[Source document — start]
Internet search patterns have emerged as a novel data source for monitoring infectious disease trends. We propose that these data can also be used more broadly to study the impact of health policies across different regions in a more efficient and timely manner.
As a test use case, we studied the relationships between abortion-related search volume, local abortion rates, and local abortion policies available for study.
Our initial integrative analysis found that, both in the US and internationally, the volume of Internet searches for abortion is inversely proportional to local abortion rates and directly proportional to local restrictions on abortion.
These findings are consistent with published evidence that local restrictions on abortion lead individuals to seek abortion services outside of their area. Further validation of these methods has the potential to produce a timely, complementary data source for studying the effects of health policies.
Traditional health surveillance techniques are limited in their abilities to measure the impact of health policies in a timely and geographically comprehensive fashion. Emerging surveillance approaches that track patterns of online searches have the potential to provide timely global population health monitoring across a range of health indicators . These search data are currently being used to detect and monitor emerging infectious diseases, including influenza [2-5]. We propose that these data can also be used more broadly to study the impact of public health policies at fine geographic scales and with fewer delays in data collection.
As an example of the potential value of search query data, we focus on the relationship between local abortion policies and local abortion rates, both in the US and internationally. Abortion policies and their effects have been widely researched, and their impact continues to be intensely debated around the world. Major issues include differences in ethical and cultural approaches towards abortion and concerns about patient safety [6-10]. The potential to measure the relationships between local policy decisions and local abortion rates in a more efficient manner could have significant implications for public health planning, monitoring and intervention.
[Source document — finish]
**To do**
1/ The passage on Internet search data names the test use case it studied. List the things whose relationships were examined in that use case.
2/ For each statement, say whether it agrees with the passage on Internet search data. Answer yes or no, and quote the passage's deciding words.
(a) The volume of Internet searches for abortion rises as local abortion rates rise.
(b) Search data are already being used to track emerging infectious diseases.
(c) Traditional health surveillance techniques measure the impact of health policies in a timely and geographically comprehensive fashion.
The material after this point comes from a different source and is unrelated to the passage on Internet search data.
[Records shown — start]
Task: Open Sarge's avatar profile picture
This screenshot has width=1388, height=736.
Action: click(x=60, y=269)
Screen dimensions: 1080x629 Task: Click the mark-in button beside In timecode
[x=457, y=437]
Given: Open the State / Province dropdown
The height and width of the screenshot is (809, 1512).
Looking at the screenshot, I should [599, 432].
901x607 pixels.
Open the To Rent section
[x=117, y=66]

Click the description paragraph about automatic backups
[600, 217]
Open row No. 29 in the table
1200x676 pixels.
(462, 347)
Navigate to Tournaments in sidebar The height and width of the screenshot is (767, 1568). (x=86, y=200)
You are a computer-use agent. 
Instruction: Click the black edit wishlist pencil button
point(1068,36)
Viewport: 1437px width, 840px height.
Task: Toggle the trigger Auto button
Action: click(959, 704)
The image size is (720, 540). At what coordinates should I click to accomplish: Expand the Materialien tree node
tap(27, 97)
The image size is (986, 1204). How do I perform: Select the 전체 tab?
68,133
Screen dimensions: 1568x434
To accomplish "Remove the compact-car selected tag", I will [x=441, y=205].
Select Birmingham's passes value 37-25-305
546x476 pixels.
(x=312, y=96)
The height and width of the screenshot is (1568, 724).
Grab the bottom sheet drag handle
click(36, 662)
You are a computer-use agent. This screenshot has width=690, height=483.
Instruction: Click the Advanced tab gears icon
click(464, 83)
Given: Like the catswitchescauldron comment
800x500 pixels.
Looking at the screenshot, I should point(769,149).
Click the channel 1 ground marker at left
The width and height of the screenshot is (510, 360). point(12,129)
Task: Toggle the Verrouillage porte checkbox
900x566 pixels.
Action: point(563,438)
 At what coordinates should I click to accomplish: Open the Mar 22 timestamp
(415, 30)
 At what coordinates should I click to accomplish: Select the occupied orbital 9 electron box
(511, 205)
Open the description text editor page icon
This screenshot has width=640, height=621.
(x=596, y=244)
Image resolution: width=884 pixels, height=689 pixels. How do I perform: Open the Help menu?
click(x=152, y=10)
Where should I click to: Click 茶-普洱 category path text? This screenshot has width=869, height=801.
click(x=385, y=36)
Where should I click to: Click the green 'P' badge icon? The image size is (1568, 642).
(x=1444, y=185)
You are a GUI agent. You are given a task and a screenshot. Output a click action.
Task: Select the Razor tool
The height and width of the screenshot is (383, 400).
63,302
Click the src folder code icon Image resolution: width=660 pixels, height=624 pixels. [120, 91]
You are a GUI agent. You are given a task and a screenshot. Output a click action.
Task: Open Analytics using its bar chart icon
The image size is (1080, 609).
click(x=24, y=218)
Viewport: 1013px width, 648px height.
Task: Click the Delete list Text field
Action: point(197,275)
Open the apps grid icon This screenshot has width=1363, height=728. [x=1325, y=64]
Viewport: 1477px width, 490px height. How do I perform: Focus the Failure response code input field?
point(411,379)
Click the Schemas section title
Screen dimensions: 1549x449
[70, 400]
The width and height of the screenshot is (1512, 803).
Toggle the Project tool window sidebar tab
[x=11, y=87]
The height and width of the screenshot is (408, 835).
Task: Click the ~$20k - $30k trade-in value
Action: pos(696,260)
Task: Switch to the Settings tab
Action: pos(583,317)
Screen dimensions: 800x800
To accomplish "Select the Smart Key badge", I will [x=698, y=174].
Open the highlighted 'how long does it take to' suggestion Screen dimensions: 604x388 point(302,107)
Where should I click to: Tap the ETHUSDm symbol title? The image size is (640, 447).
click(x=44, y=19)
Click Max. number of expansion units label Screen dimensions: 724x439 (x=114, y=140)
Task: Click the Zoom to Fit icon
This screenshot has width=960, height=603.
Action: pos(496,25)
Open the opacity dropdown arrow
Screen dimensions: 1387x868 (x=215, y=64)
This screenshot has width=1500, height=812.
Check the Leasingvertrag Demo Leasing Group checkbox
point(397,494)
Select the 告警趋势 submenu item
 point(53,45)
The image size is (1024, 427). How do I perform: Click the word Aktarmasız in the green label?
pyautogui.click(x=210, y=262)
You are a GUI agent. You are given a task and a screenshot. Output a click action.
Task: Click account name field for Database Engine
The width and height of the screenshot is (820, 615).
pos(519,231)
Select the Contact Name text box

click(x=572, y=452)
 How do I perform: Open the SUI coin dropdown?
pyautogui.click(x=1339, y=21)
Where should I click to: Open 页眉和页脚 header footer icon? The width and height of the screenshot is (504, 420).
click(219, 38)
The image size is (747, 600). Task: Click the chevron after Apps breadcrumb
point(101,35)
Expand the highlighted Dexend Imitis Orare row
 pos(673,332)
[Records shown — finish]
**Task-by-task answers**
1/
- Abortion-related search volume
- Local abortion rates
- Local abortion policies available for study

2/
(a) No: "the volume of Internet searches for abortion is inversely proportional to local abortion rates"
(b) Yes: "These search data are currently being used to detect and monitor emerging infectious diseases, including influenza"
(c) No: "Traditional health surveillance techniques are limited in their abilities to measure the impact of health policies in a timely and geographically comprehensive fashion."